Getting started#
Installation#
Install the latest release from PyPI:
pip install mne-denoise
For development work, clone the repository and install the optional extras:
pip install -e .[dev,docs]
pre-commit install
Basic usage#
Here is a simple example of using Linear DSS to enhance an evoked response.
import numpy as np
from mne_denoise.dss import compute_dss, compute_covariance
# Simulate data: (n_channels, n_times, n_trials)
n_ch, n_times, n_trials = 10, 1000, 50
data = np.random.randn(n_ch, n_times, n_trials)
# Add a signal component to the first few channels
t = np.linspace(0, 1, n_times)
signal = np.sin(2 * np.pi * 10 * t) # 10 Hz signal
data[:3, :, :] += signal[None, :, None] * 0.5
# 1. Compute Base Variace (Covariance over all data)

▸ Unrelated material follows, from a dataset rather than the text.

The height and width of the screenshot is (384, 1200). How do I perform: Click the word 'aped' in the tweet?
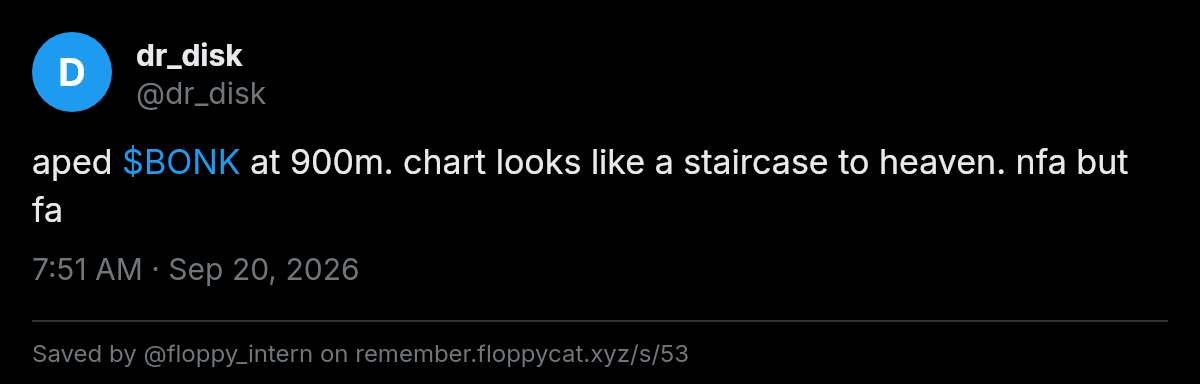(x=72, y=164)
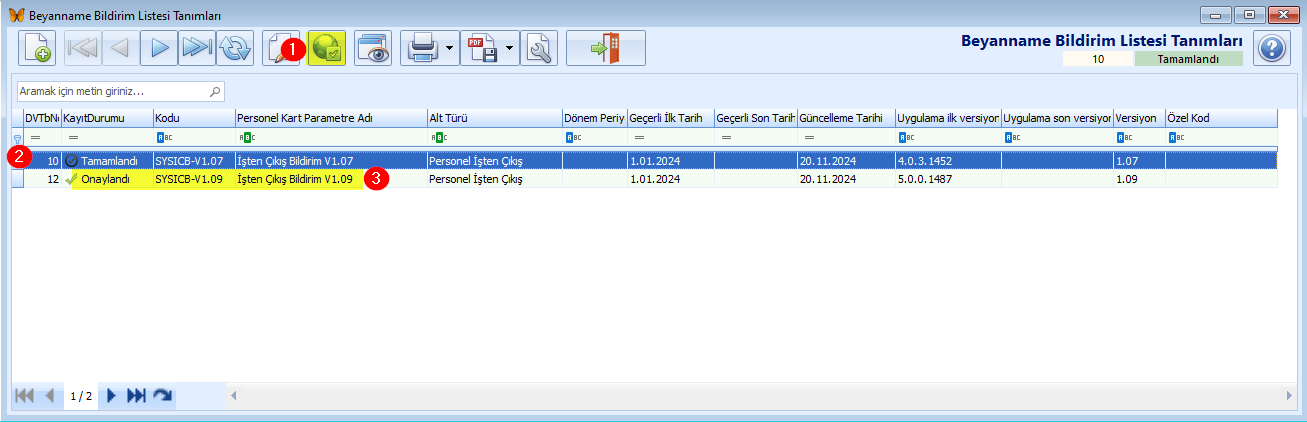
Task: Open the blue help question mark
Action: point(1272,48)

data_2d = data.reshape(n_ch, -1)
cov_baseline = compute_covariance(data_2d)
# 2. Compute Biased Variance (Covariance of the trial average)
# This 'bias' selects for activity consistent across trials
data_avg = data.mean(axis=2)
cov_biased = compute_covariance(data_avg)
# 3. Compute DSS
# Returns filters to extract the signal
filters, patterns, eigenvalues = compute_dss(
cov_baseline, cov_biased, n_components=3
)
print(f"Top 3 eigenvalues (score): {eigenvalues}")
MNE integration#
You can use the DSS class directly with MNE objects.
import mne
from mne_denoise.dss import DSS, TrialAverageBias
# Load epochs
epochs = mne.read_epochs("sample_epochs.fif")

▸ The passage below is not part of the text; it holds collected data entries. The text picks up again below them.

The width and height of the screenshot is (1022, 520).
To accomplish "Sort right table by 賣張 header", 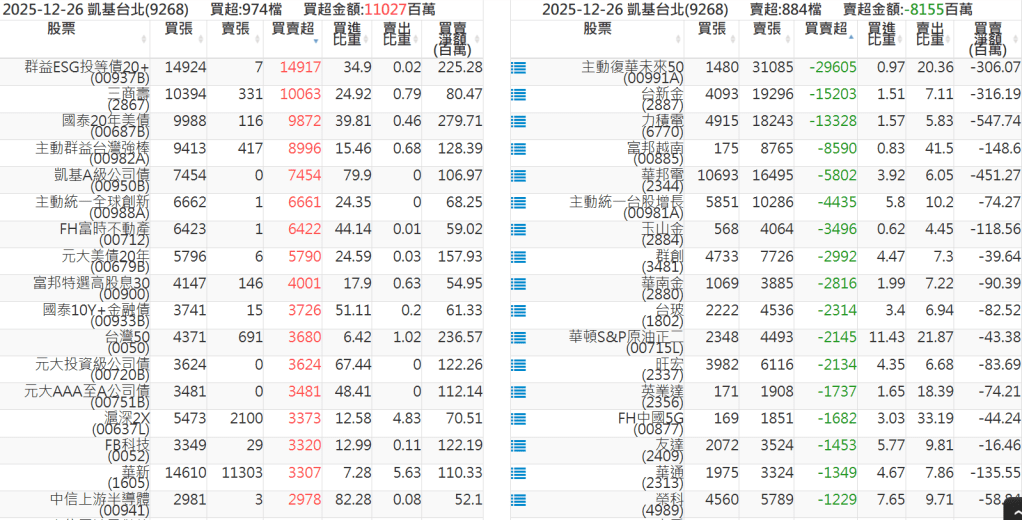I will click(x=767, y=29).
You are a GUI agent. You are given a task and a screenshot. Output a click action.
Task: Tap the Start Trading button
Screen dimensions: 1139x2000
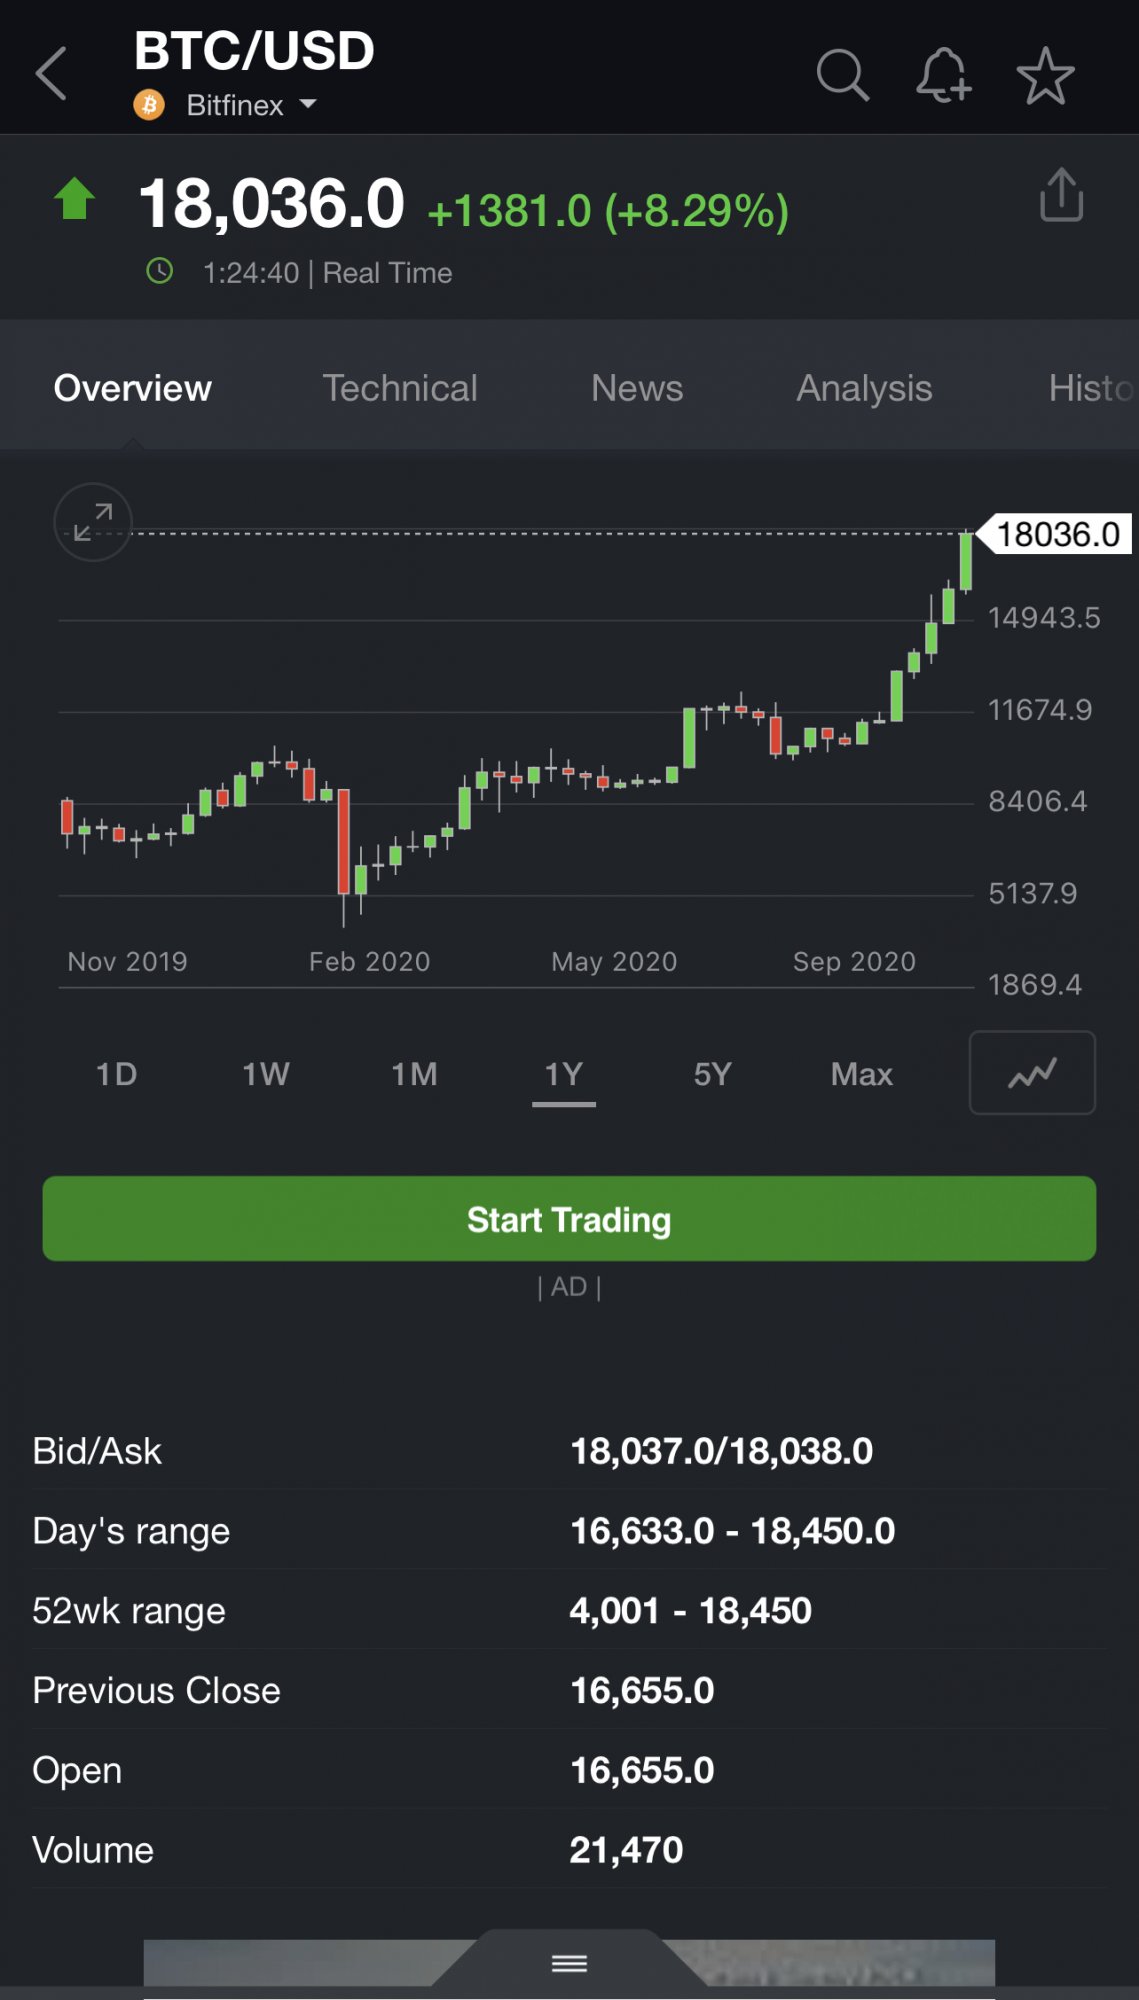tap(569, 1219)
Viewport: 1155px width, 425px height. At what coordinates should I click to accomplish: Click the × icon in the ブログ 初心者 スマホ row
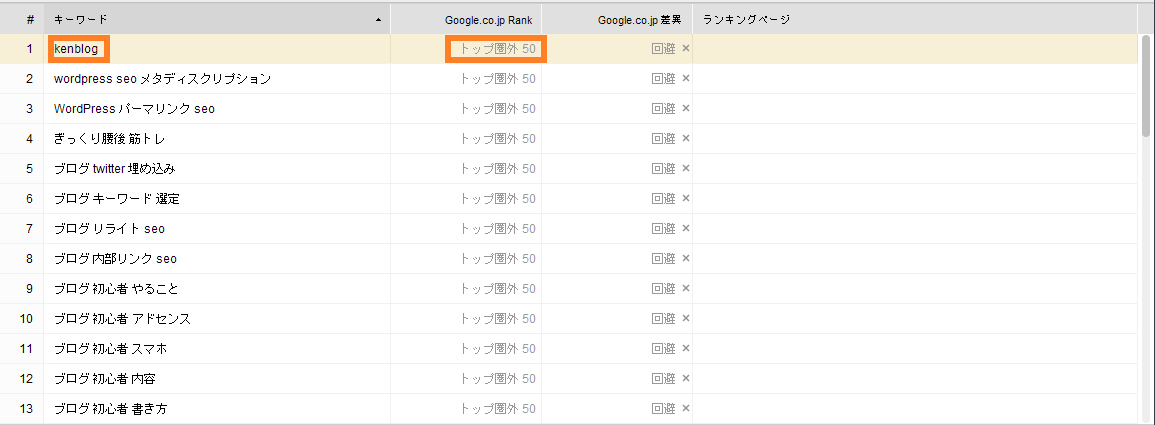click(686, 348)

# Apply DSS to enhance evoked response
dss = DSS(bias=TrialAverageBias(), n_components=5)
dss.fit(epochs)
# Return denoised epochs (projected back to sensor space)
epochs_clean = dss.transform(epochs, return_type="epochs")
Example gallery#
The repository ships with runnable scripts in examples/. Start with
examples/dss/plot_01_dss_fundamentals.py to see the functional API end-to-end.